◆ **TASK OBJECTIVE**:
Each record in the listing below is to be duplicated exactly.

◆ **RECORD EXCERPTS**:
▬▬▬

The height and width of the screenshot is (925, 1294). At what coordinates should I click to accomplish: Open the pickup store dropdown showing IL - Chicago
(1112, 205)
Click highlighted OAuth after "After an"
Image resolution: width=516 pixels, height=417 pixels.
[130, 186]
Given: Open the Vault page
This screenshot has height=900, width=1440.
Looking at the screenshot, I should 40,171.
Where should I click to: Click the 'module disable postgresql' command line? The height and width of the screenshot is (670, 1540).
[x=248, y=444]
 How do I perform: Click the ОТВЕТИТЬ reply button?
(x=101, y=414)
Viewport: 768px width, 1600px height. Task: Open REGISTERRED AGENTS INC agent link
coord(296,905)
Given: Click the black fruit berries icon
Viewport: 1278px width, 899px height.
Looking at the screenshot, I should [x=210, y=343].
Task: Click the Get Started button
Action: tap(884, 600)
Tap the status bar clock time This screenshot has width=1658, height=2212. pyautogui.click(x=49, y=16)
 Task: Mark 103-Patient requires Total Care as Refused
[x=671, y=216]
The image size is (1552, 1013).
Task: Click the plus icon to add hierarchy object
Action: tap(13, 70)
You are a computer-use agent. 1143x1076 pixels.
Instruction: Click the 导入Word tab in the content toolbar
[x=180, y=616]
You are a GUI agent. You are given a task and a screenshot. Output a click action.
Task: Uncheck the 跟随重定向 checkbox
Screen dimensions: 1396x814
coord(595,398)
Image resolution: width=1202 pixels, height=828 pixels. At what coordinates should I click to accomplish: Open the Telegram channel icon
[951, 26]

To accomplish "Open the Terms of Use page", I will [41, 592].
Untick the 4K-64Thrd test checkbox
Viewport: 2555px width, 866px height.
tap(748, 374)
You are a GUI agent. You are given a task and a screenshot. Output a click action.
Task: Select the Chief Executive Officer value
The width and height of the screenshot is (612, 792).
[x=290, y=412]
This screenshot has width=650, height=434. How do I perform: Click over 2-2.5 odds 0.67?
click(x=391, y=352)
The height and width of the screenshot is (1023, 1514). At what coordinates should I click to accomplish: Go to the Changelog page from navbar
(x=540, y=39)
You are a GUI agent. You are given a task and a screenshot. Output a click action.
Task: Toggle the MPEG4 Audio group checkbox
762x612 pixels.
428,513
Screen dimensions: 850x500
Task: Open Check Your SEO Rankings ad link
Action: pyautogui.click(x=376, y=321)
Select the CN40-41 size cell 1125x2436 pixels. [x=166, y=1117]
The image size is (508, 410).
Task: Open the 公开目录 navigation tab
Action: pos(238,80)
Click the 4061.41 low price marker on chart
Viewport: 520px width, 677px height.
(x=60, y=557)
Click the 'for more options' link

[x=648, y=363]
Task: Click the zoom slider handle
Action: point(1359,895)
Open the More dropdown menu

▬▬▬

◆ **EXERCISE SOLUTION**:
The height and width of the screenshot is (925, 1294). At what coordinates should I click to accomplish: Open the pickup store dropdown showing IL - Chicago
(1112, 205)
Click highlighted OAuth after "After an"
Image resolution: width=516 pixels, height=417 pixels.
[130, 186]
Given: Open the Vault page
This screenshot has height=900, width=1440.
Looking at the screenshot, I should 40,171.
Where should I click to: Click the 'module disable postgresql' command line? The height and width of the screenshot is (670, 1540).
[x=248, y=444]
 How do I perform: Click the ОТВЕТИТЬ reply button?
(x=101, y=414)
Viewport: 768px width, 1600px height. Task: Open REGISTERRED AGENTS INC agent link
coord(296,905)
Given: Click the black fruit berries icon
Viewport: 1278px width, 899px height.
Looking at the screenshot, I should [x=210, y=343].
Task: Click the Get Started button
Action: tap(884, 600)
Tap the status bar clock time This screenshot has width=1658, height=2212. pyautogui.click(x=49, y=16)
 Task: Mark 103-Patient requires Total Care as Refused
[x=671, y=216]
The image size is (1552, 1013).
Task: Click the plus icon to add hierarchy object
Action: tap(13, 70)
You are a computer-use agent. 1143x1076 pixels.
Instruction: Click the 导入Word tab in the content toolbar
[x=180, y=616]
You are a GUI agent. You are given a task and a screenshot. Output a click action.
Task: Uncheck the 跟随重定向 checkbox
Screen dimensions: 1396x814
coord(595,398)
Image resolution: width=1202 pixels, height=828 pixels. At what coordinates should I click to accomplish: Open the Telegram channel icon
[951, 26]

To accomplish "Open the Terms of Use page", I will [41, 592].
Untick the 4K-64Thrd test checkbox
Viewport: 2555px width, 866px height.
tap(748, 374)
You are a GUI agent. You are given a task and a screenshot. Output a click action.
Task: Select the Chief Executive Officer value
The width and height of the screenshot is (612, 792).
[x=290, y=412]
This screenshot has width=650, height=434. How do I perform: Click over 2-2.5 odds 0.67?
click(x=391, y=352)
The height and width of the screenshot is (1023, 1514). At what coordinates should I click to accomplish: Go to the Changelog page from navbar
(x=540, y=39)
You are a GUI agent. You are given a task and a screenshot. Output a click action.
Task: Toggle the MPEG4 Audio group checkbox
762x612 pixels.
428,513
Screen dimensions: 850x500
Task: Open Check Your SEO Rankings ad link
Action: pyautogui.click(x=376, y=321)
Select the CN40-41 size cell 1125x2436 pixels. [x=166, y=1117]
The image size is (508, 410).
Task: Open the 公开目录 navigation tab
Action: pos(238,80)
Click the 4061.41 low price marker on chart
Viewport: 520px width, 677px height.
(x=60, y=557)
Click the 'for more options' link

[x=648, y=363]
Task: Click the zoom slider handle
Action: point(1359,895)
Open the More dropdown menu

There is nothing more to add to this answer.